Copy out the records from the line with "Given: Remove the" up to and including the line with "[x=782, y=724]", keeping every character as it appears.
-------- Provided information
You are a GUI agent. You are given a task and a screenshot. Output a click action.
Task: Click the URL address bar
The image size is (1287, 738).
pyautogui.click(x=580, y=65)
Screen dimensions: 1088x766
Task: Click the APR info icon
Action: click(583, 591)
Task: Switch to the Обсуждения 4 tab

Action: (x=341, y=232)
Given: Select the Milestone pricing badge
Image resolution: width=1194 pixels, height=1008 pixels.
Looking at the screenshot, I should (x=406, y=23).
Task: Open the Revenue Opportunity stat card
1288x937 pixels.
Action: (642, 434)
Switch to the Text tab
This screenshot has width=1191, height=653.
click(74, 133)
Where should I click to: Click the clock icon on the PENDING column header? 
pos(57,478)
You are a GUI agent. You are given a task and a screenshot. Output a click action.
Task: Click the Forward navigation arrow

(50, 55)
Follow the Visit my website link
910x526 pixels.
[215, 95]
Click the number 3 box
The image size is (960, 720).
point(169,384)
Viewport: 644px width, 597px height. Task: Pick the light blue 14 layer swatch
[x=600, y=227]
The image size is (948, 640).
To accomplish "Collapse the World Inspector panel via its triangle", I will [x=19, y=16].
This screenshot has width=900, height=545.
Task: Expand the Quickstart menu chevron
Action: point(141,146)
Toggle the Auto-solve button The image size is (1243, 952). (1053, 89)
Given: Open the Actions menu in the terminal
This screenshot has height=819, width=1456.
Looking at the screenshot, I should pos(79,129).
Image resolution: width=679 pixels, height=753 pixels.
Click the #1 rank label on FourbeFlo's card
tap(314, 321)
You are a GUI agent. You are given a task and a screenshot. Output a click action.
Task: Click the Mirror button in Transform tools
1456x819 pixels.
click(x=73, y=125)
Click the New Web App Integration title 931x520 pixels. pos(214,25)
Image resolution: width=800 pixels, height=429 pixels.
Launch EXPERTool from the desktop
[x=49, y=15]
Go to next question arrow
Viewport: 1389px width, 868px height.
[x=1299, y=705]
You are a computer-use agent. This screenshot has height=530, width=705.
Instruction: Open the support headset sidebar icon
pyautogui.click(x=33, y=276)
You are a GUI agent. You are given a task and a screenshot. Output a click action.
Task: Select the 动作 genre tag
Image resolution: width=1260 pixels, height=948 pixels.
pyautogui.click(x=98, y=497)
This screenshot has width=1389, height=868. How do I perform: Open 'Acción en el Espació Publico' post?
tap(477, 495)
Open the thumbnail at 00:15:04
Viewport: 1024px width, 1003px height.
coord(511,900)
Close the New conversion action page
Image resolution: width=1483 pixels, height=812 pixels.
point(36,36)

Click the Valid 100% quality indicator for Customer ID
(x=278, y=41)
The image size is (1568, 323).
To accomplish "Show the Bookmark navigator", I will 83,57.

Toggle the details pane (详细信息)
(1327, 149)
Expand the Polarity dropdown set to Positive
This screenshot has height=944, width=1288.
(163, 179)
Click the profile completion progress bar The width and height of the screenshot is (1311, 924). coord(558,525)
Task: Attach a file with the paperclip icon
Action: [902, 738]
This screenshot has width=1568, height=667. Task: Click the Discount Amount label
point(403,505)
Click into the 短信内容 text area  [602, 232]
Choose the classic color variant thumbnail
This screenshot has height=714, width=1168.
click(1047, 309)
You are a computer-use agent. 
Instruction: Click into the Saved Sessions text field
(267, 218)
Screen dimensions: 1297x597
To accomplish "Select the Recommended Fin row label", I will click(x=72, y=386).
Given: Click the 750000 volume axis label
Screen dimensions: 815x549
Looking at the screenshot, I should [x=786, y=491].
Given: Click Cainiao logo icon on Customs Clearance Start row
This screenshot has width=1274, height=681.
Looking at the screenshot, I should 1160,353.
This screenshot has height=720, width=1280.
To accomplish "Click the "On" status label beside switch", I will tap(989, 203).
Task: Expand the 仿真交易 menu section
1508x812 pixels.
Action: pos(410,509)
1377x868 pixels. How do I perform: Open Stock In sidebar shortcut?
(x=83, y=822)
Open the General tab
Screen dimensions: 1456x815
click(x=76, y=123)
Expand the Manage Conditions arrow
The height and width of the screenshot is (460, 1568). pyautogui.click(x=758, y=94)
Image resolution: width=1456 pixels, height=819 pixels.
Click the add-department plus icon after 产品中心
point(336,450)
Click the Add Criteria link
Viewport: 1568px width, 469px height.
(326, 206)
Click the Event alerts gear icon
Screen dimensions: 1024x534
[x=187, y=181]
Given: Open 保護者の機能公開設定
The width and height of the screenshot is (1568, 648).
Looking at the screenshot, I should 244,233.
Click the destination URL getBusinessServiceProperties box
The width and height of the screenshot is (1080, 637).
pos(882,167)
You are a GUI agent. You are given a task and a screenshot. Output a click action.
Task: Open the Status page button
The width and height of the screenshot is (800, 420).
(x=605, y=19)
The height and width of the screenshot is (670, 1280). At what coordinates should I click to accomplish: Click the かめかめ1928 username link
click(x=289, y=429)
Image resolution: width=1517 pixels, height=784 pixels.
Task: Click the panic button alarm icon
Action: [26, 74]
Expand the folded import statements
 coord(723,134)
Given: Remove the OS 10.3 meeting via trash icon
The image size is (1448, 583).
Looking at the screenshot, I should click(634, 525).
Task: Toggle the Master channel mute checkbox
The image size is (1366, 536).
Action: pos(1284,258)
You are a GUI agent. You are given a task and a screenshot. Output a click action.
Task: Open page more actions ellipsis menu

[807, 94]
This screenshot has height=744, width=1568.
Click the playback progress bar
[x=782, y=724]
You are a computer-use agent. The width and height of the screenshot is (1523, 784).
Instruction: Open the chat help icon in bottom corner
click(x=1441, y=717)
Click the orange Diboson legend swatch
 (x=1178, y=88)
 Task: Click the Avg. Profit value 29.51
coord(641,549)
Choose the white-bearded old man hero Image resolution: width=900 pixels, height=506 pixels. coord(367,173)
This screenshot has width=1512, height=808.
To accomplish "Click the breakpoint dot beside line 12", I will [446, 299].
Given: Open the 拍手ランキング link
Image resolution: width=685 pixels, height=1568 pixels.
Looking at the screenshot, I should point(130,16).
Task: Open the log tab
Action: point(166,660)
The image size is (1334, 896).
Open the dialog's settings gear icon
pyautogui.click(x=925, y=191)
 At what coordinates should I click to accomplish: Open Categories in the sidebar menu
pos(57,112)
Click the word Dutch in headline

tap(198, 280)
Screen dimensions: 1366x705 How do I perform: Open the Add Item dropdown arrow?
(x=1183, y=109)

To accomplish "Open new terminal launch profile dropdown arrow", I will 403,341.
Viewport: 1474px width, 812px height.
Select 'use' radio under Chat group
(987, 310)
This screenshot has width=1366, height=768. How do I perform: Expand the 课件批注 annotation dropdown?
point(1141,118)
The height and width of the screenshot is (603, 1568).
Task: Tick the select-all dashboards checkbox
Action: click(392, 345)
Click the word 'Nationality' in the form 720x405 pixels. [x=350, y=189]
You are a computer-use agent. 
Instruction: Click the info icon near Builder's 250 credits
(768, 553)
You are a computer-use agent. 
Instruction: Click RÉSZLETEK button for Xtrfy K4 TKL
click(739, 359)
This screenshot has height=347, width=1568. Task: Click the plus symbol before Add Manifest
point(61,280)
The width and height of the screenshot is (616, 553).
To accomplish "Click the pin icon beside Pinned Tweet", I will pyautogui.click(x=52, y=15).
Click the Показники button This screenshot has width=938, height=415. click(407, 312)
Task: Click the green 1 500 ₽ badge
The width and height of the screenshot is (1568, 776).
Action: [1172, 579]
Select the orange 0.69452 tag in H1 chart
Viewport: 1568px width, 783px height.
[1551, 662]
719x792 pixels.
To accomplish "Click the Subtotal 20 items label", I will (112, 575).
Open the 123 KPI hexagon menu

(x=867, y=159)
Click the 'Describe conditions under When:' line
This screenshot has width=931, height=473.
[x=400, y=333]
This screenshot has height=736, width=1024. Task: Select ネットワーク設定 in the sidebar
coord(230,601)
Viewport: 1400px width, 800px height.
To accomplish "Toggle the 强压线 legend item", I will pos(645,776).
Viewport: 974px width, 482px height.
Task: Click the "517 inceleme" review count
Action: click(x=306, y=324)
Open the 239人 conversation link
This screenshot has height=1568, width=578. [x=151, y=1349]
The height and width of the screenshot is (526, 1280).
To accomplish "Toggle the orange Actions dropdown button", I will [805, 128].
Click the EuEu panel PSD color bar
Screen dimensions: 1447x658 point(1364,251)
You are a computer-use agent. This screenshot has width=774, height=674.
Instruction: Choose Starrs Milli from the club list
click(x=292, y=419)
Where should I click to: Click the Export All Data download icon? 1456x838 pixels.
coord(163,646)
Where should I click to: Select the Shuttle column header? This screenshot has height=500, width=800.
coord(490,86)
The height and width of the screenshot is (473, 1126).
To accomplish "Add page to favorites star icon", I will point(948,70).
----------------
Response to the task
Given: Remove the OS 10.3 meeting via trash icon
The image size is (1448, 583).
Looking at the screenshot, I should click(634, 525).
Task: Toggle the Master channel mute checkbox
The image size is (1366, 536).
Action: pos(1284,258)
You are a GUI agent. You are given a task and a screenshot. Output a click action.
Task: Open page more actions ellipsis menu

[807, 94]
This screenshot has height=744, width=1568.
Click the playback progress bar
[x=782, y=724]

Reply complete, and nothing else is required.